The other major impact has been on how people and products move. People have not been able to travel internationally to the same degree as they have in the past — and it is unlikely we will see international travel returning to pre-COVID-19 levels for several years. So, companies have had to adapt to how they conduct international business. The reduction in air travel has also made shipping by air more challenging. Normally, 60% of air shipments move in the belly of passenger planes. With those flights grounded, shipping times and prices have both increased.
The impact on shipping by sea was similarly impacted, with shipments being held up at their origins for a variety of reasons. With fewer shipments being made, it took longer to fill cargo vessels, so shipping times increased.
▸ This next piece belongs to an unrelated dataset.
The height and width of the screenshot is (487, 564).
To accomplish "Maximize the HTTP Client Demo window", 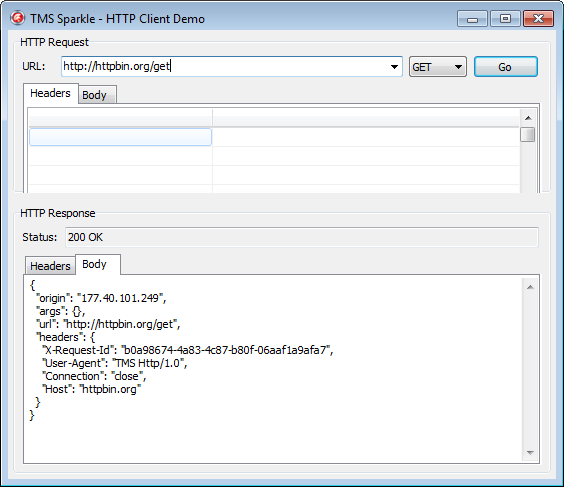I will 505,19.
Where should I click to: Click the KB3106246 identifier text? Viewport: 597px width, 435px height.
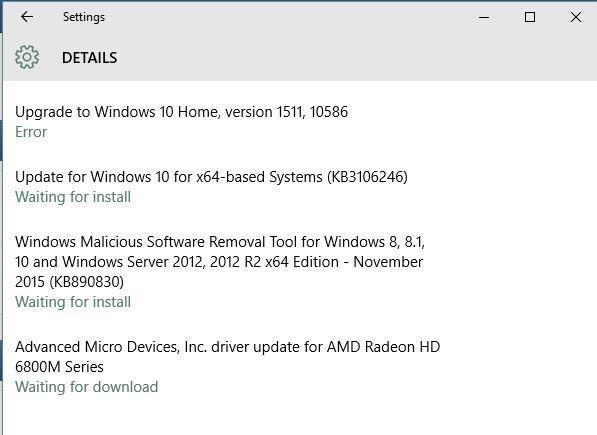click(x=367, y=177)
Things seem to be getting back to normal, but one of the key things to look at going forward will be the impact on the financial health of shipping lines, and whether any lines are forced to cease operations. I would like to highlight the contributions of some unsung heroes of COVID-19: the merchant vessel crews stranded for months at sea because they could not be rotated due to health concerns at port.
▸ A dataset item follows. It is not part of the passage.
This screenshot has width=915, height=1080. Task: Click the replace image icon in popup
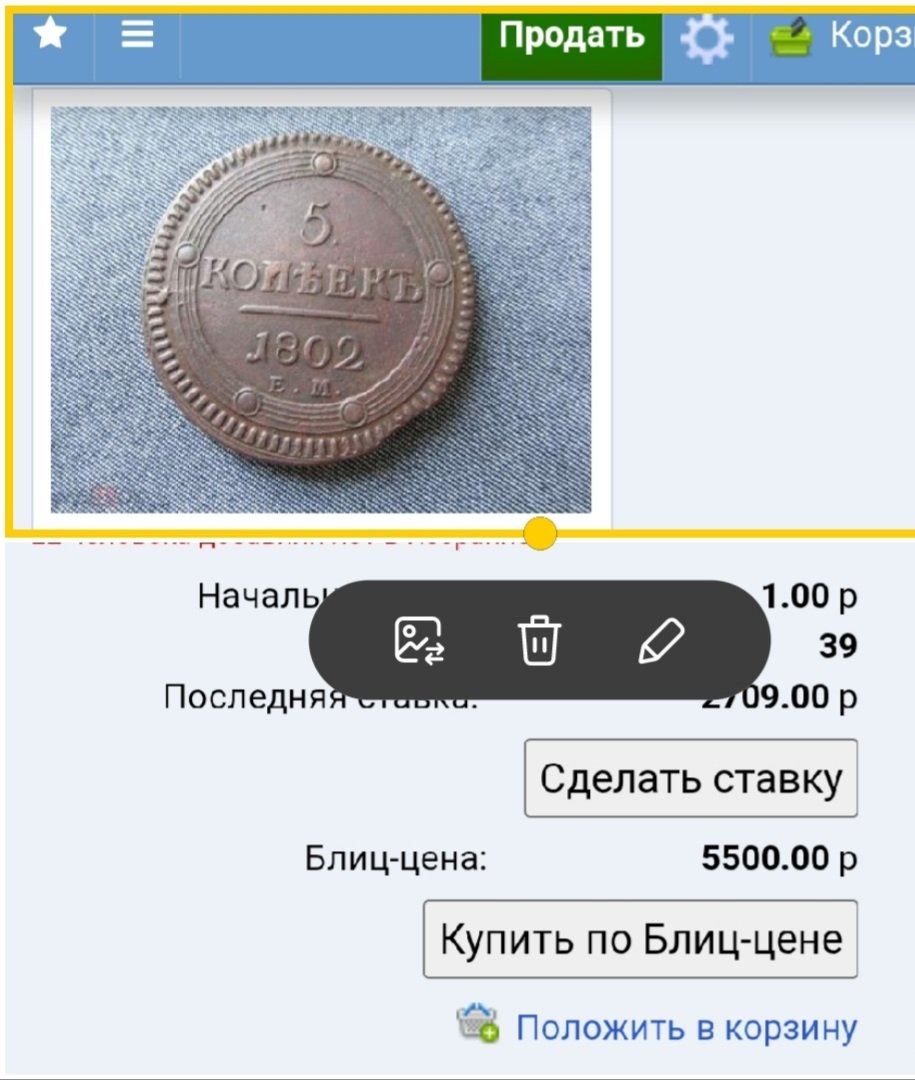pyautogui.click(x=419, y=641)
What are some policies CFITO has implemented?
The biggest change for CFITO is not being able to offer in-person services and events. Like many others, we have made Zoom our best friend! Instead of doing counseling one-on-one, I meet with people by phone and by web meeting. We held our first webinar on May 28 on Making Your Supply Chain More Resilient. We are located at the National Entrepreneur Center in Fashion Square Mall, and even as our offices reopen to the public, we’ll continue to offer events virtually for some time. That’s for two reasons: because it’s what people seem to be more comfortable with and because of restrictions on the number of guests we can accommodate in our meeting rooms in order to comply with social distancing guidelines. In addition to learning something new, one of the benefits of these new practices is that we are able to record our events and post them on the new CFITO YouTube channel.
How have you found yourself adapting to the new normal?
I’ve had to work from home, like many people, and being “stuck” in the house for a period was taxing. However, even at the deepest point of this crisis, CFITO was able to stay open and I have kept busy delivering services to the community. Just instead of meeting in person, I became a big user of Zoom. I wish I had bought some of the company’s stock last year! While I really enjoy my current “commute,” I am looking forward to getting back in the office and being able to interact on a more regular basis with Central Florida businesses and entrepreneurs.